### STATED PROBLEM
Reproduce the stretch of rows from the first one through the line containing "Looking at the", leaving out the pictures.

## start MATERIAL FOR THIS EXERCISE

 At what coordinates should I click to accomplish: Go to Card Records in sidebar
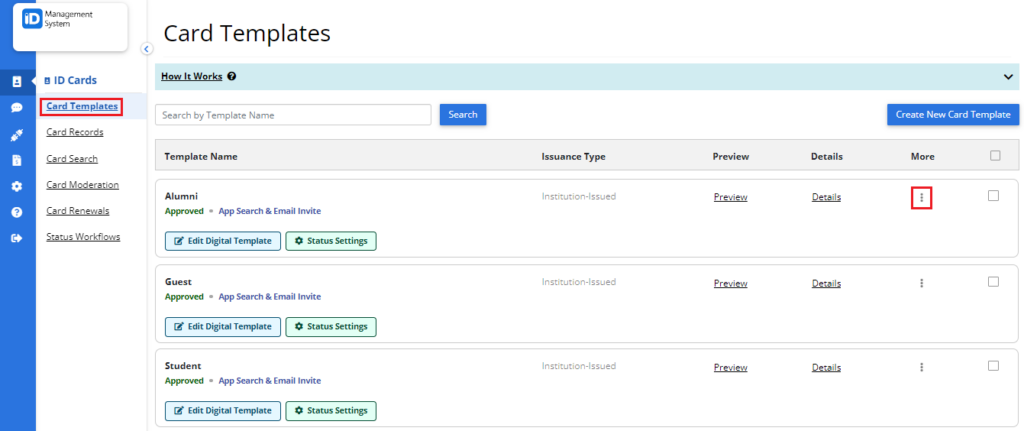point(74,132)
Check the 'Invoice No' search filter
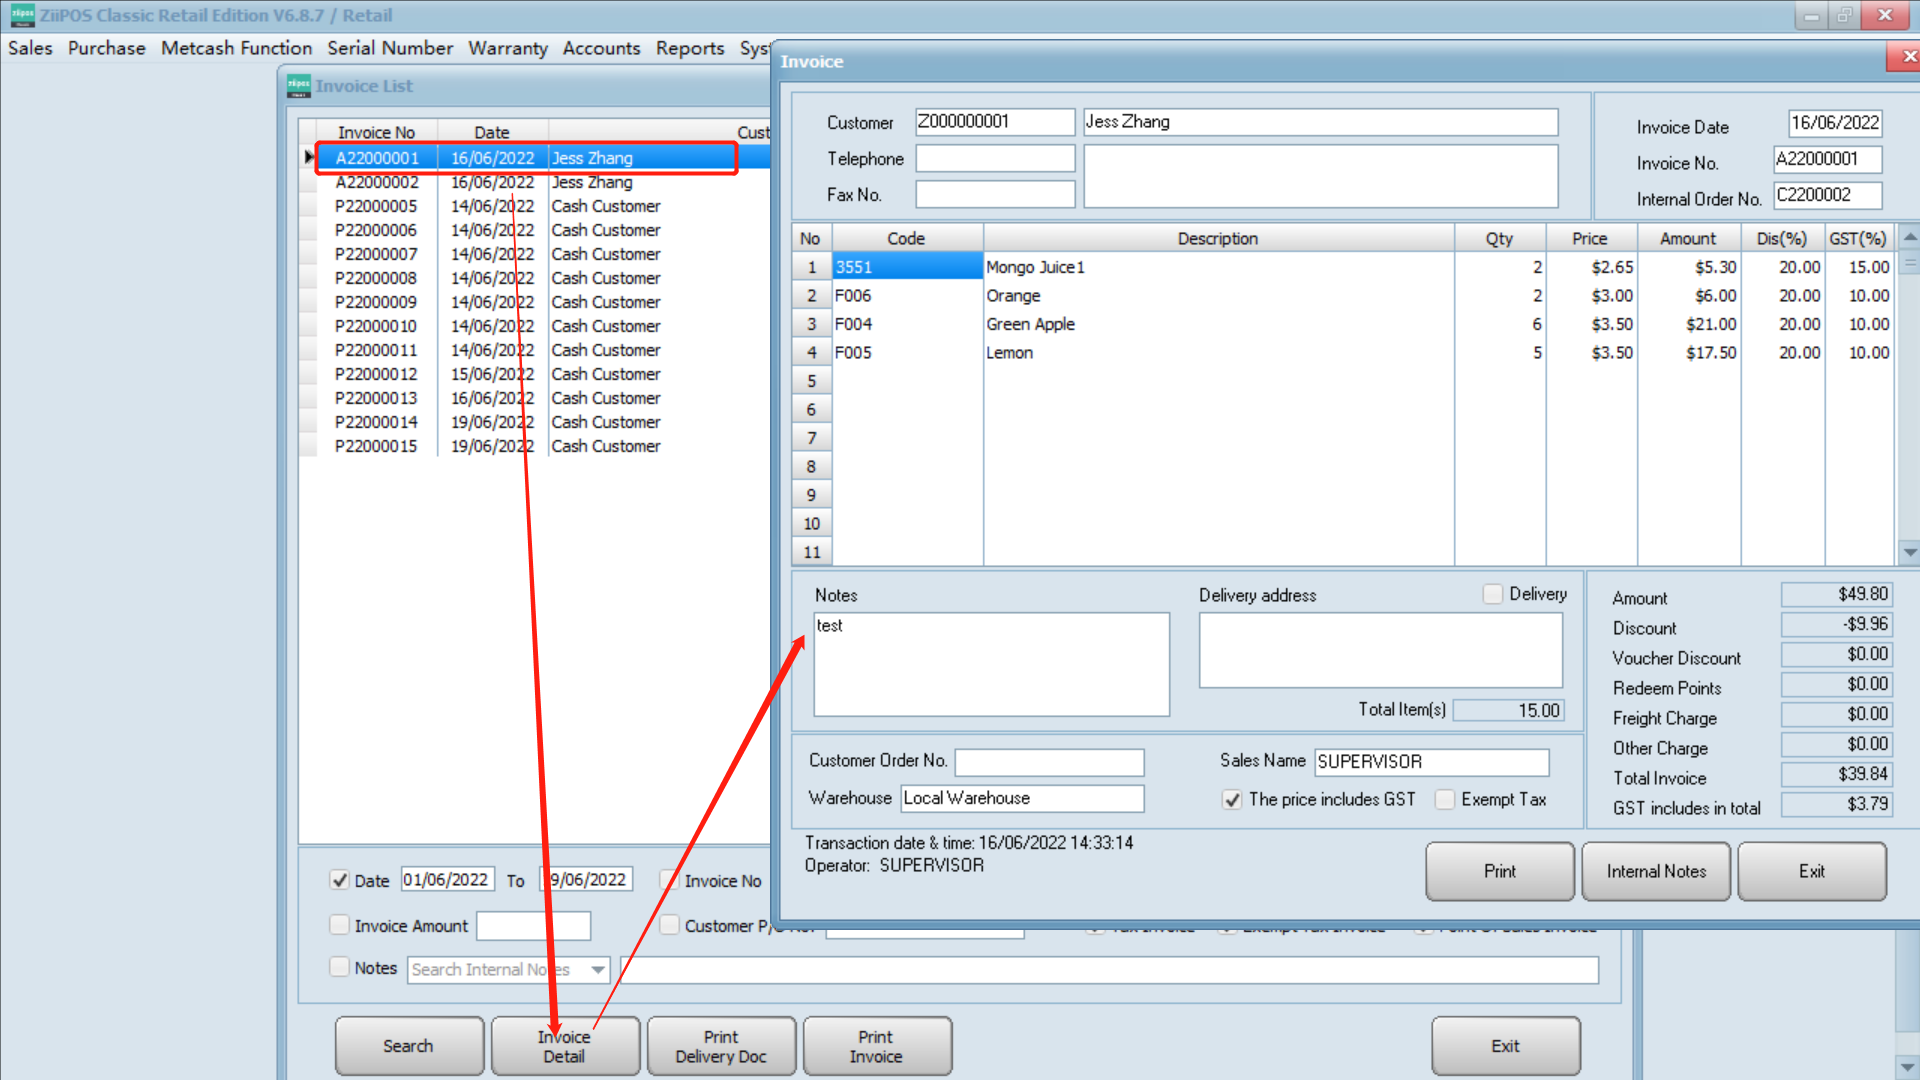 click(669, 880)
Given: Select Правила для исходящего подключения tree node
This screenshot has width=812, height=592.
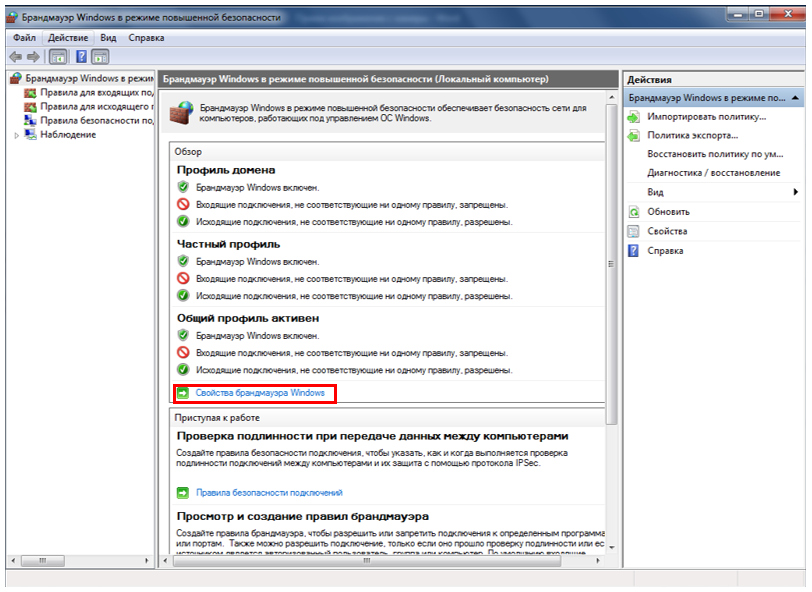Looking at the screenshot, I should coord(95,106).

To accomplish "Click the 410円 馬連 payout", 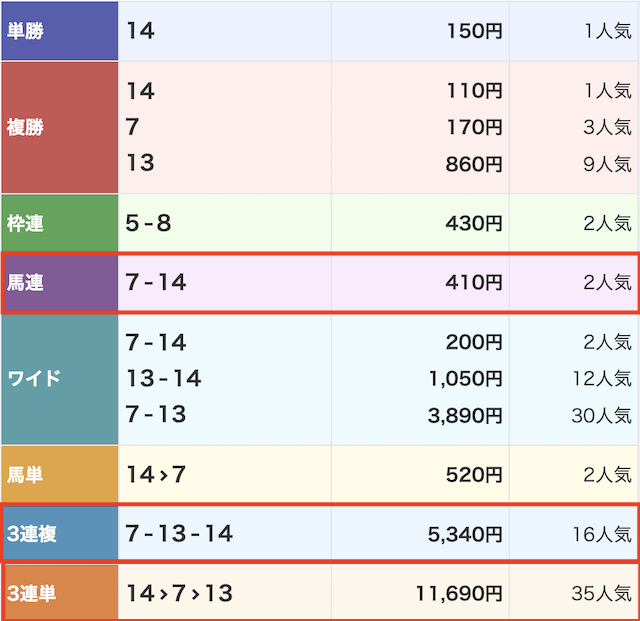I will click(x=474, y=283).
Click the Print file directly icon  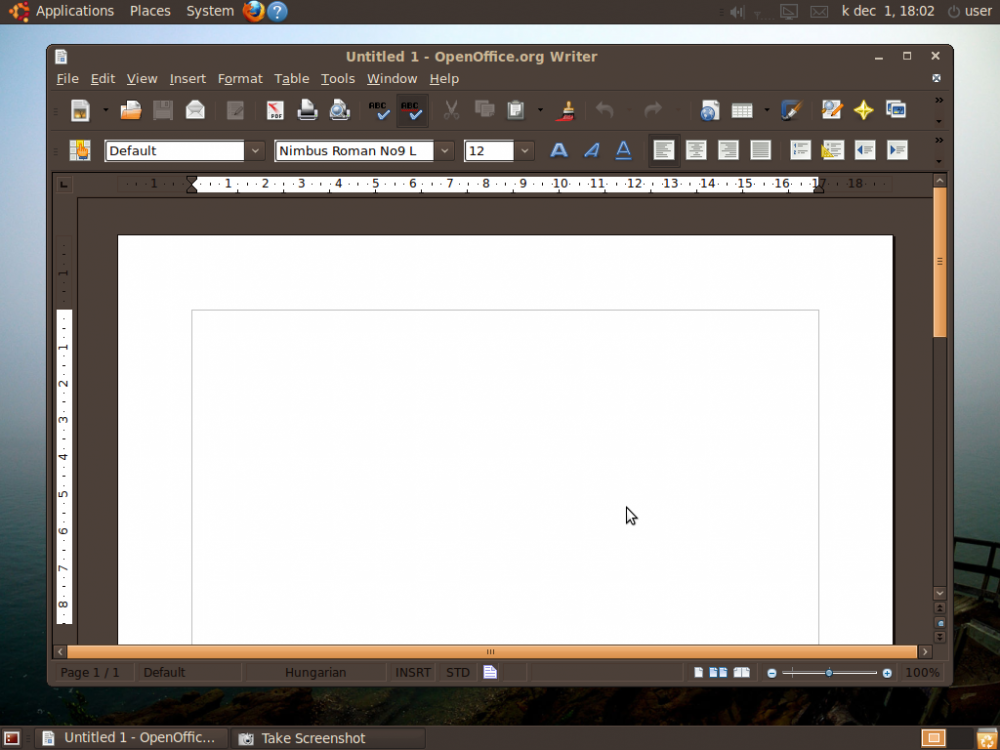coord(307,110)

## end MATERIAL FOR THIS EXERCISE

### EXERCISE SOLUTION
 At what coordinates should I click to accomplish: Go to Card Records in sidebar
point(74,132)
Check the 'Invoice No' search filter
 click(669, 880)
Given: Select Правила для исходящего подключения tree node
This screenshot has width=812, height=592.
Looking at the screenshot, I should coord(95,106).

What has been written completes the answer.